We are tasked with determining the probability that Veda's queue will have **abandoned calls** during a randomly chosen interval of five minutes. This happens when the number of calls exceeds 2 in a 5-minute period. Given that the number of calls follows a **Poisson distribution** with a mean of 1.5 calls in 5 minutes, we need to find the probability that the number of calls in a 5-minute interval exceeds 2 (i.e., \( P(X > 2) \)).

### Poisson Distribution Formula
For a Poisson distribution, the probability of observing \( k \) calls in a given time interval is given by the formula:

\[
P(X = k) = \frac{e^{-\lambda} \lambda^k}{k!}
\]

where:
- \( \lambda = 1.5 \) is the average number of calls in 5 minutes,
- \( k \) is the number of calls (0, 1, 2, ...),
- \( e \) is Euler's number (\( \approx 2.718 \)).

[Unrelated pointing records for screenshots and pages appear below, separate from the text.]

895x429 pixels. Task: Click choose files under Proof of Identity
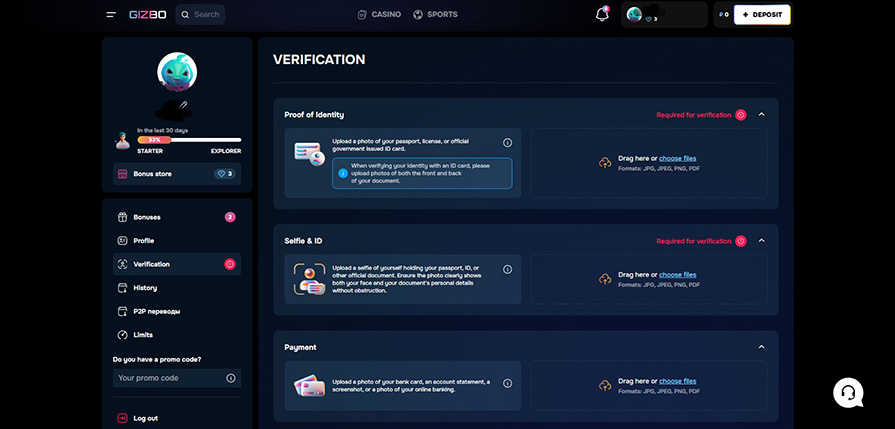click(x=677, y=158)
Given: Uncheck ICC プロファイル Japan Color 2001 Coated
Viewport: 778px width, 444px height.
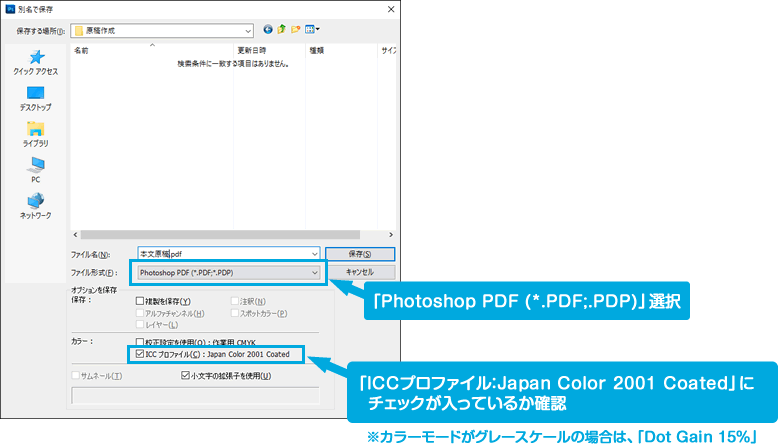Looking at the screenshot, I should click(140, 353).
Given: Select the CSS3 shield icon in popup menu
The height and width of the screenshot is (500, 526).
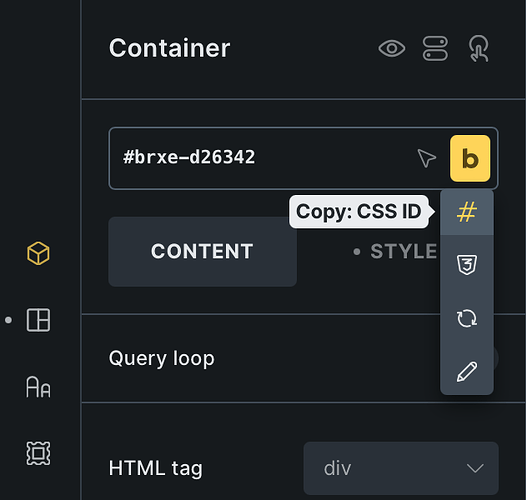Looking at the screenshot, I should [x=467, y=265].
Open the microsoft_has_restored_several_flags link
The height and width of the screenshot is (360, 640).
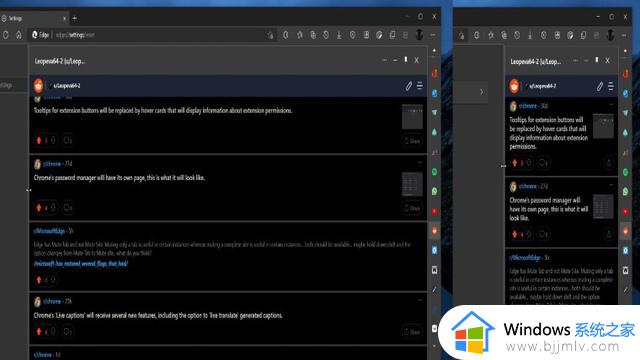[81, 264]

### Step 1: Calculate \( P(X \leq 2) \)
We first need to calculate the probability that the number of calls is **less than or equal to 2** in 5 minutes, i.e., \( P(X \leq 2) \). This is the sum of the probabilities of observing 0, 1, or 2 calls.

\[
P(X \leq 2) = P(X = 0) + P(X = 1) + P(X = 2)
\]

Now, we compute each term using the Poisson formula.

#### For \( P(X = 0) \):

\[
P(X = 0) = \frac{e^{-1.5} \cdot 1.5^0}{0!} = e^{-1.5} \approx 0.2231
\]

#### For \( P(X = 1) \):

\[
P(X = 1) = \frac{e^{-1.5} \cdot 1.5^1}{1!} = e^{-1.5} \cdot 1.5 \approx 0.3346
\]

#### For \( P(X = 2) \):

\[
P(X = 2) = \frac{e^{-1.5} \cdot 1.5^2}{2!} = e^{-1.5} \cdot \frac{1.5^2}{2} \approx 0.2510
\]

### Step 2: Sum the probabilities

Now, we sum the probabilities for \( X = 0 \), \( X = 1 \), and \( X = 2 \):

\[
P(X \leq 2) = 0.2231 + 0.3346 + 0.2510 = 0.8087
\]

### Step 3: Find \( P(X > 2) \)

To find the probability of more than 2 calls (i.e., the probability of abandoned calls), we subtract \( P(X \leq 2) \) from 1:

\[
P(X > 2) = 1 - P(X \leq 2) = 1 - 0.8087 = 0.1913
\]

Thus, the probability that Veda's queue will have abandoned calls during a randomly chosen 5-minute interval is approximately **0.1913** or **19.13%**.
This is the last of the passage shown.